De Angola com amor...

Data 14/03/2010 16:49:14 | Tópico: Crónicas


O Serafim é um rapaz negro, alto, lábios grossos, cabelo rapado, corpo sarado como é apanágio da raça orgulhosa a que pertence, trabalha como barman num bar da Ilha de Luanda, é pobre como são todos os barmans em Angola, é pobre como é 90% da população angolana, é pobre como é toda a classe operária de Angola, é pobre como é toda a gente que não recebe favores do estado em negócios obscuros, é pobre como é toda a gente que não tem conexões nas elites militares e politicas, é pobre quanto o se pode ser num país onde não se distinguem as realidades politicas e militares. É pobre porque tal como os restantes 90% não pertence a essas elites e como não há classe média, ao Serafim só lhe resta ser pobre.
E eu? Eu sou pobre também porque não consigo distinguir a minha riqueza moral e educacional da miséria em que o Serafim vive, e como gosto de beber uns copos ao balcão e o Serafim gosta de conversar eu fico ali ébrio e etilizado a ouvi-lo com os primeiros raios de sol a despontar por detrás da cidade suja dando cor ao mar mas não ao Serafim que fala das dificuldades que passa para estudar, de como teve que cancelar a sua matricula na universidade porque o dinheiro que ganha nem para a propina dá e depois ainda tem a mãe e os irmãos cuja responsabilidade assumiu após a morte do pai às portas de uma clínica propriedade da filha do presidente, onde para se ser consultado na urgência é preciso uma caução de uns milhares de dólares que o Serafim não tinha. Nesse entretém o Serafim conta-me que as multidões que dormem às portas dos hospitais não são doentes como eu pensava, são familiares de doentes que estão ali para quando é preciso pagar uma seringa, uma gaze um comprimido eles poderem acudir não se dando conta que assim só estão a prolongar o sofrimento dos entes, porque normalmente acaba por faltar algo o qual eles não têm como pagar. Falou-me da brutalidade policial, onde se mata por muito pouco e com toda a impunidade, onde as torturas atingem extremos e nada é investigado. Fala-me de um país à deriva numa enxurrada de dólares que saem e não voltam. País que se quer afirmar como uma potência africana mas que se afunda em manigâncias e pouca lisura. Um país onde a classe política não tem vergonha de ter contas offshore para onde voaram as divisas que tanta falta fazem ao povo desesperado, perdido nos trânsitos fumegantes de carros topo de gama na tentativa de vender uma água ou um telemóvel “made in china”.
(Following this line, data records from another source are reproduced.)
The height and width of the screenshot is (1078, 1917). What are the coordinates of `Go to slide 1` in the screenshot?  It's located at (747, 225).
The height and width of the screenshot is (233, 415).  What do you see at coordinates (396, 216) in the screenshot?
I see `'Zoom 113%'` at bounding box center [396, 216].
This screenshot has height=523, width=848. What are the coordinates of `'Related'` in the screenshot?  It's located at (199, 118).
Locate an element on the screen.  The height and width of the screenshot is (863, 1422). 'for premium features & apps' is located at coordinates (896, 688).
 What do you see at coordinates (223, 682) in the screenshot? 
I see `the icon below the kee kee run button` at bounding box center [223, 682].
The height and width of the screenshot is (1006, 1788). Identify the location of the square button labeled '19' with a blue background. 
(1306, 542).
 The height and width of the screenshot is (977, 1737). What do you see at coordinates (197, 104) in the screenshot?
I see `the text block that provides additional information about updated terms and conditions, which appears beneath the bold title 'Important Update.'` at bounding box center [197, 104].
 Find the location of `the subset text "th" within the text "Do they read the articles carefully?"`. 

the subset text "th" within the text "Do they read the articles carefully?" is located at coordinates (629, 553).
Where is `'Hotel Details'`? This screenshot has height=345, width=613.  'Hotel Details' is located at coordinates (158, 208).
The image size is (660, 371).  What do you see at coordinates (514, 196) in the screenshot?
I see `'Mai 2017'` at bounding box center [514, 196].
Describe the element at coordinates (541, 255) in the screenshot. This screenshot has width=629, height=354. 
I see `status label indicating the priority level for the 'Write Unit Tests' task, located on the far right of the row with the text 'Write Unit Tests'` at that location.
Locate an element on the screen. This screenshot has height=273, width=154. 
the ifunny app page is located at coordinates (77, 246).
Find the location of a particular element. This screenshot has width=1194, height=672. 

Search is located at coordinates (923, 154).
Acendo mais um cigarro e encomendo mais um copo, vou brindar à madrugada que clareia, de consciência pesada deixo uma gorjeta generosa, mas não salvo a vida do Serafim nem nenhuma outra, é a lágrima de crocodilo que me cai até assentar a cabeça na almofada e fazer por esquecer que é domingo mas toda uma cidade acorda com os mesmos instintos de um dia de trabalho, sobreviver.